DATA SUPPLIED
--

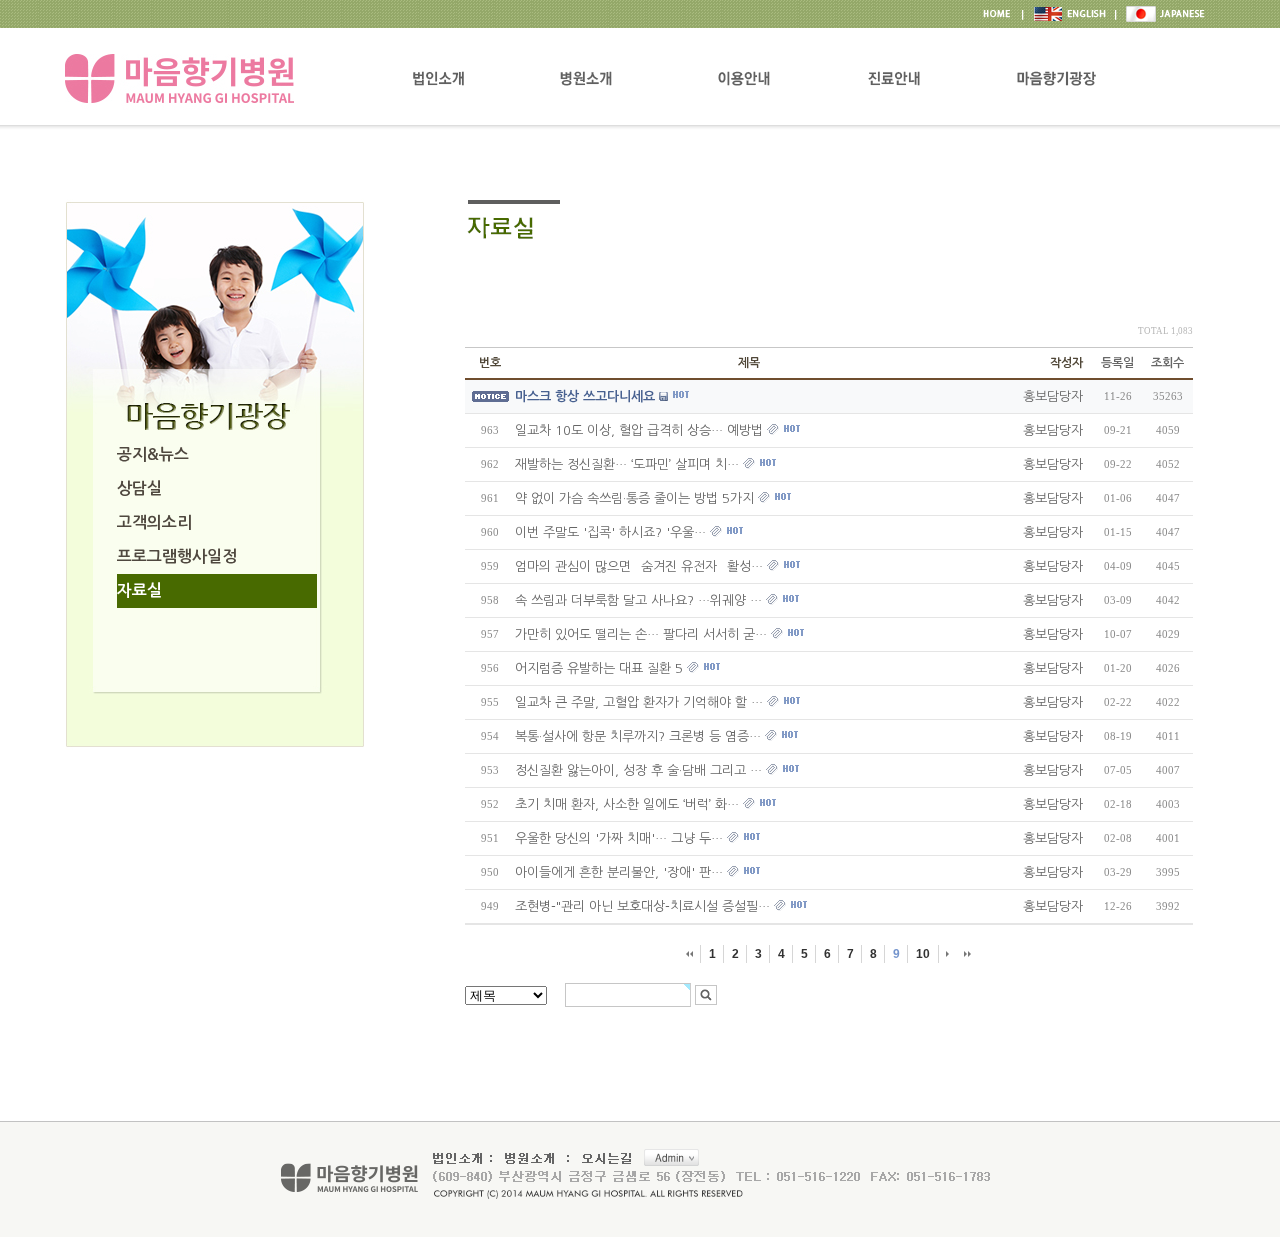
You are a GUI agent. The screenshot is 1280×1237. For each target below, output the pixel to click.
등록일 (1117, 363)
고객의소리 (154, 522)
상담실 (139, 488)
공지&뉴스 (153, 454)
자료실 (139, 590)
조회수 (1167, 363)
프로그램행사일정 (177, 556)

--

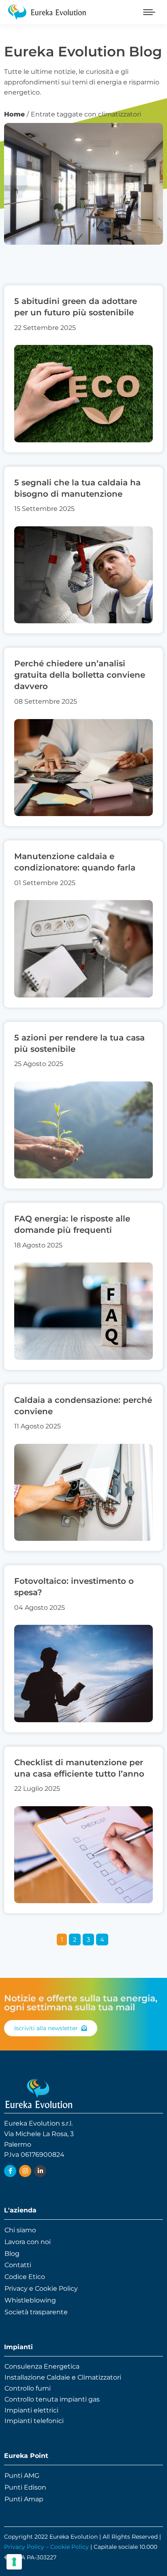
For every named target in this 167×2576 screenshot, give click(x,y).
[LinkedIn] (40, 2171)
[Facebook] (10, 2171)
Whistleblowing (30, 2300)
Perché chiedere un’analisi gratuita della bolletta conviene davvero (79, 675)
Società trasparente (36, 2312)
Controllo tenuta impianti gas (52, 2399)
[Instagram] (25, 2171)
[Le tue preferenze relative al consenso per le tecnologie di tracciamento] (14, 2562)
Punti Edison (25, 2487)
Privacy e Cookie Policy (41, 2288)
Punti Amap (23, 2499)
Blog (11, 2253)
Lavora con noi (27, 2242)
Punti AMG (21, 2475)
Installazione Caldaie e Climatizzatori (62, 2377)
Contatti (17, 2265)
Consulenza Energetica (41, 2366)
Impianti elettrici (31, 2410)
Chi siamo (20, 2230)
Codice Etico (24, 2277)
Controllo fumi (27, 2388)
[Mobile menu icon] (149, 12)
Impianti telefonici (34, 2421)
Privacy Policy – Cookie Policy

--

REQUIREMENT
From the data above, say how many lines include "Policy", and write nothing but the number.

ANSWER AREA
2